Key cyber insurance issues hitting the cannabis industry
From reputational harm to third-party risks, review the challenges facing the cannabis industry when it comes to cyber insurance.
As with every industry, the need for cyber insurance is growing for the cannabis sector. However, this is not the perception in the market, with many seeing marijuana businesses as being low-value targets for hackers, according to thought-leaders on a Farella Braun + Martel LLP webinar.
“The reality is we are starting to see more cyber incidents in the cannabis industry as a whole,” said Michael Peters, product leader and professional liability broker for the cannabis division at PL Risk Advisors. He added that even more worrisome is the range of sectors covered by cannabis, spanning cultivation and wholesale to retail, in addition to having a medical standpoint.
“You have to keep in mind that cannabis itself can find a home in a lot of industry types,” Peters reiterated. “There are a lot of moving pieces in the cannabis continuum that can drive claim frequency and severity.”
While the marijuana industry spans across the risk spectrum, Farella Bruan highlighted the following three issues as critical coverage challenges in the cannabis space:
1. Property damage: As seen during the Colonial Pipeline attack and the Ukraine steel plant incident from late 2014, companies relying on computers to operate industrial systems can result in bad digital actors causing real-world property damage either as part of the attack strategy or as a byproduct of a breach, according to Tyler Gerking, head Farella Braun’s insurance recovery department.
For example, if a cultivator is using a computer to monitor or regulate a watering system and a cyber event shuts those systems down, and the product is damaged as a result, coverage in a cyber policy would typically not apply.
“In that case, the grower would have to look at their crop coverage, which if they have it typically has a cyber exclusion,” Gerking said.
However, if a cannabis company is monitoring crops using a third-party system and that vendor is breached rending the business inoperable, or partially inoperable, there are potentially certain elements of coverage that could be applied, such as business interruption elements of these policies, according to Javier Gonzalez, a partner with PL Risk Advisors and executive vice president of sales.
“We had a situation where a server farm was hit by lightning in West Texas. The farm was down for four or five days at a minimum, and we had multiple insurers calling to report an incident that they were unable to obtain their data and operate,” Gonzalez said. “Because the server farm was shut down, their data was inaccessible for a period of time for which they wanted to know if they were able to collect a business interruption income loss under their cyber policy. In that particular case, there was some coverage, and the vendor also decided to indemnify them (impacted businesses) to a certain extent.”
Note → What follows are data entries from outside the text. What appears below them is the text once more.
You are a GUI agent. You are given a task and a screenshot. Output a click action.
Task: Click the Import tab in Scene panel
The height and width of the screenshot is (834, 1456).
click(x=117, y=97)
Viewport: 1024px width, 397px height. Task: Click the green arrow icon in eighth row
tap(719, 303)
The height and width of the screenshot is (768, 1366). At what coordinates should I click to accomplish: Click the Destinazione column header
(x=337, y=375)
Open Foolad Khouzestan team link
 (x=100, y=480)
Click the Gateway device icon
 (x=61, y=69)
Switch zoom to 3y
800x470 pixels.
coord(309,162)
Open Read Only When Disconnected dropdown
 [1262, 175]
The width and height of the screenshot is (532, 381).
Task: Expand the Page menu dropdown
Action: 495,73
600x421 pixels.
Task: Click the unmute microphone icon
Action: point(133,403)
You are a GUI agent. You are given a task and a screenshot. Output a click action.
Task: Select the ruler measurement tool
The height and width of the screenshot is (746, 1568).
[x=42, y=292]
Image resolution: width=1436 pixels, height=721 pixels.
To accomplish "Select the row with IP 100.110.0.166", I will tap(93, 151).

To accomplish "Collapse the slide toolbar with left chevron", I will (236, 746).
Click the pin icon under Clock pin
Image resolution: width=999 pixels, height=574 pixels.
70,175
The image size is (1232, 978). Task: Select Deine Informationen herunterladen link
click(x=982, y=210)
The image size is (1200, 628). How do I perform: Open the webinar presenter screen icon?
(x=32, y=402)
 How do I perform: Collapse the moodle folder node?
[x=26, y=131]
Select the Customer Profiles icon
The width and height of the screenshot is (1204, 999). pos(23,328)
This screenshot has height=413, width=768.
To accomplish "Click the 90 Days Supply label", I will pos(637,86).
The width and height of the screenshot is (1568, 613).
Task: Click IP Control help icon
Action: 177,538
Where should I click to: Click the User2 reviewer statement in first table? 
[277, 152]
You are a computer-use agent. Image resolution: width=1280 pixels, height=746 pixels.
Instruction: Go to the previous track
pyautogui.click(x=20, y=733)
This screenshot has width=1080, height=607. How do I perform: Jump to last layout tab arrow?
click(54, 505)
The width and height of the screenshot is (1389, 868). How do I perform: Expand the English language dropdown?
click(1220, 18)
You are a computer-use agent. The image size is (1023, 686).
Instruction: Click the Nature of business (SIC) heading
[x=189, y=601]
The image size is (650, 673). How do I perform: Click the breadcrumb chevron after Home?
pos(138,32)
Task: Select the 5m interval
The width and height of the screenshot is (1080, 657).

2. Exhausting limits for defense: Cannabis businesses also may face a limits issue, of sorts, with cyber insurance due to the potentially sensitive nature of the information they collect, according to Gerking, who noted this could result in more lawsuits, higher-profile cases and plaintiffs seeking greater damages.
“We saw it in the Ashley Madison breach four or five years ago — just the fact that someone’s name was associated with a company caused lawsuits and liability exposure to skyrocket,” he explained. “Limits get eaten up quickly by defense costs. Basically, you can spend all your limits defending a case and have nothing left for settlement or judgment at the end.”
3. Reputational harm: Cannabis businesses can store quite a bit of sensitive information in addition to credit card and personal details, such as driver’s license numbers and health info. As such, a breach that exposes that info could lead to reputational harm for marijuana businesses as consumers could grow fearful of future breaches. Further, given the nature of cannabis, some consumers might prefer to keep their use private, Gerking pointed out.
“Cyber sometimes covers reputational harm that results in lost business due to a cyber event,” he said. “Say you have a breach; you notify your customers, and the incident becomes public, and, in turn, people don’t want to do business with you. That is particularly important coverage to get if available.”
For wholesalers and cultivators, cyber issues are less about sensitive data and more about being “dependent on technology to operate,” Gonzalez said, adding, “that’s where the money is for the bad guys.”